The all-rounder Watson in fact had double reason to celebrate, taking the win on his 20th birthday.
Watson laid the foundations for his victory on Friday in the searing heat wave and high winds which affected the peloton en route from Sunbury to Bendigo on Stage 1. He missed out on the stage win there, coming second in a sprint to the finish line in the velodrome to Aaron Donnelly (Huon - Genesys) but it was Donnelly who had had to do all the chasing with Watson out the front of the race in a breakaway and on the attack the majority of the day.
With the general classification largely unchanged after Stage 2, it was left to Watson and his abilities on Sunday's final stage to Arthurs Seat, with just one other rider challenging for the overall title, New Zealander Josh Atkins (Gray's Online New Zealand National Team). Sanders was not alone in the belief that since Watson had something of advantage thanks to the fact that he grew up locally in Frankston and used Arthurs Seat for training on a regular basis.
"It's never over until it's over," said Watson who was riding his first Sun Tour. "When we started climbing Arthurs Seat and I looked back and Josh was out of sight; that was when I really knew I had to suffer those last few kilometres to make it happen.
"I climb this climb twice a week," he continued. "This is my backyard and I couldn't ask for a better place to train because this is what it's all about. I knew the climb back to front. I knew where I could ease off and where I would have to dig deep and every corner and that really played into our hands."

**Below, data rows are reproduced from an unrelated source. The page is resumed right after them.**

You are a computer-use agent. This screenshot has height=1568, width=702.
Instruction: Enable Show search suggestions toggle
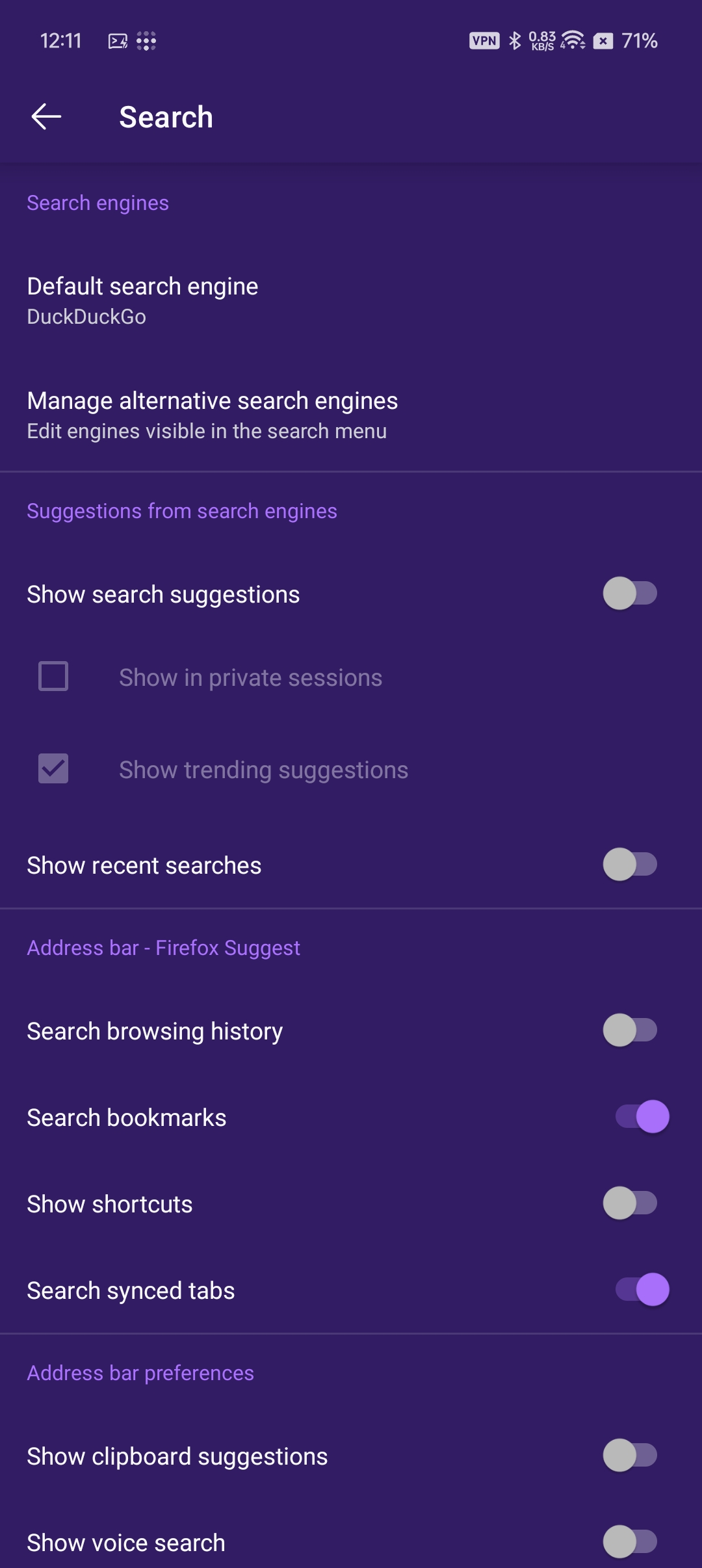click(630, 594)
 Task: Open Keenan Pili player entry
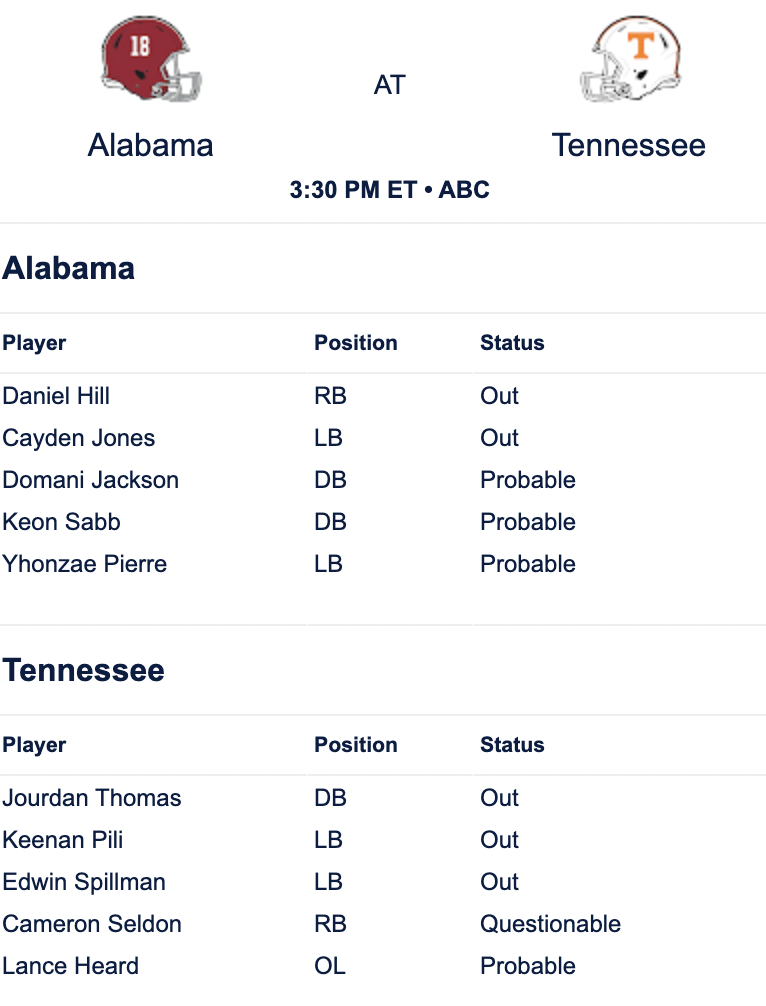point(63,840)
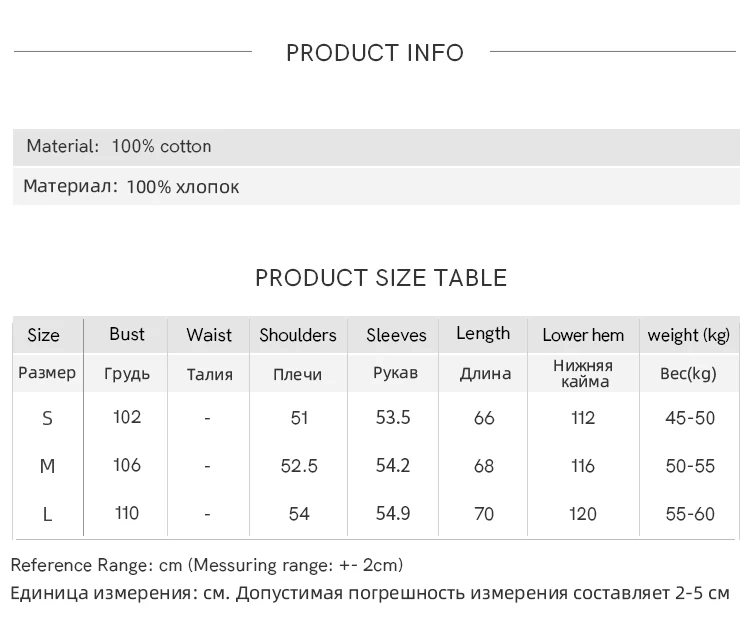Select the Shoulders column header
The width and height of the screenshot is (750, 630).
point(298,335)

While Watson openly admitted he was the underdog against Atkins, a noted climber, Sanders used the following anecdote to dispel such a theory.

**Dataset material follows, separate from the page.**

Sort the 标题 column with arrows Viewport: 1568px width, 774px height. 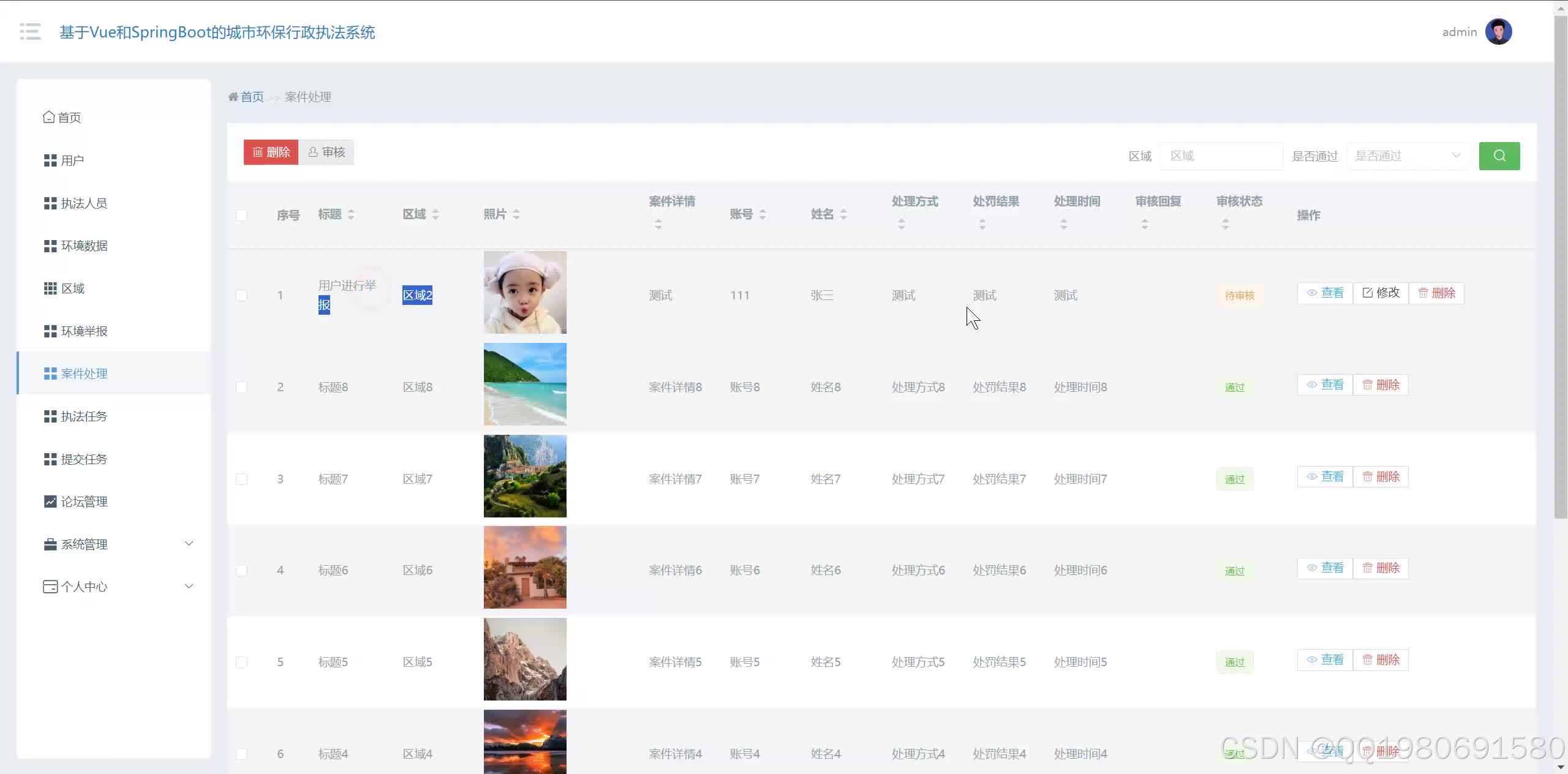(351, 214)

"We took him to the junior Worlds a few years ago," he recalled. "He totally committed to the team. He led out the sprint up the hill, a kilometre out leading Jay McCarthy out who ended up running second and he still ran sixth – uphill, blew them all off the wheel."
After Watson races the Cycling Australia Road National Championships next week, he will head to Italy with compatriot Pat Lane to race for amateur outfit, Team Hoppla.
"We're looking forward to a new pathway and a new beginning and stepping out of our comfort zone and really seeing what we can do in Italy," he said.